Task 003: Algorithms for Emerging Hardware
|Event Date:||August 11, 2022|
|Time:||11:00 am (ET) / 8:00am (PT)
Saion Kumar Roy, University of Illinois at Urbana-Champaign Fundamental Limits on the Computational Accuracy of Resistive Crossbar-based In-memory Architectures
ABSTRACT: In-memory computing (IMC) architectures exhibit an intrinsic trade-off between computational accuracy and energy efficiency. eNVM-based IMCs are compute SNR limited and this limits their achievable energy efficiency and compute density. As a result, eNVM-based IMCs lag significantly behind both SRAM-based IMCs and digital accelerators in terms of both energy efficiency and compute density. A key reason for this limitation is the need for high-sensitivity readout circuitry required to accurately sense small changes in small resistances in the presence of analog non-idealities.

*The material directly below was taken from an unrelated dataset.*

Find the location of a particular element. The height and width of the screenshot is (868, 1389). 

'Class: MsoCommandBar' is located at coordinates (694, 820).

This talk will present an analytical approach to determine the fundamental limits on the compute SNR of MRAM-, ReRAM-, and FeFET-based crossbars. The impact of dot-product dimension, input impedance of sensing circuitry, and device resistive contrast on the maximum achievable bank-level compute SNR is studied in order to obtain SNR-optimal design parameters. Finally, by mapping a ResNet- 20 (CIFAR-10) network onto the three types of resistive crossbars, it is shown that the bank-level compute SNR-optimal design parameters maximizes network-level accuracy thereby providing a local accuracy metric for IMC designers to optimize.

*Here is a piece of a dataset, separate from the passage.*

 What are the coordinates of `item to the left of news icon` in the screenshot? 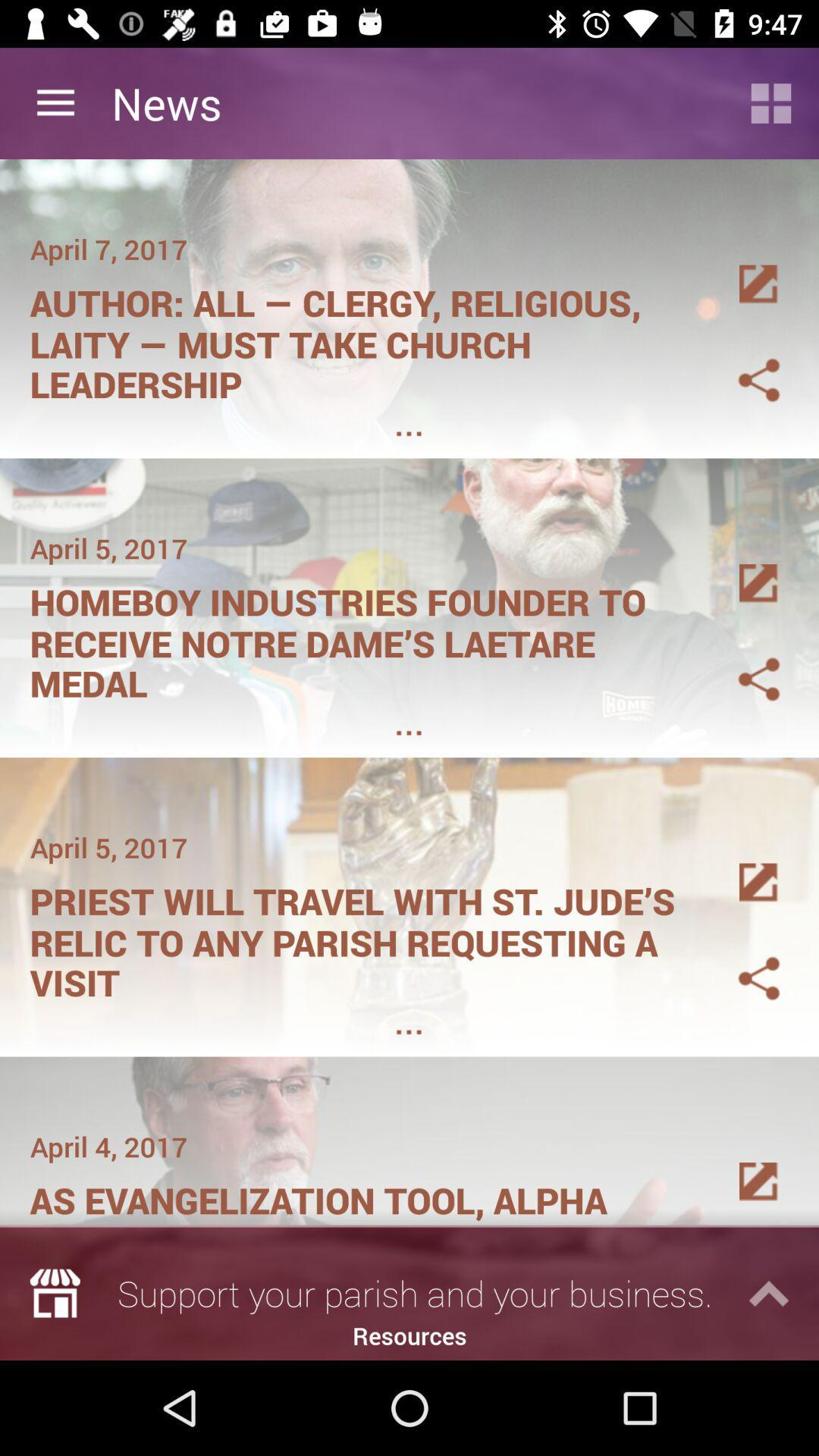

BIO: Saion Kumar Roy received the B.Tech. and M.Tech. degrees in Electronics and Electrical Communication Engineering from the Indian Institute of Technology, Kharagpur, India, in 2018. Since 2018, he has been conducting his doctoral studies under Professor Naresh Shanbhag’s supervision at the University of Illinois at Urbana-Champaign. His research interests include energy-efficient integrated circuit design with focus on SRAM and eNVM-based in-memory computing.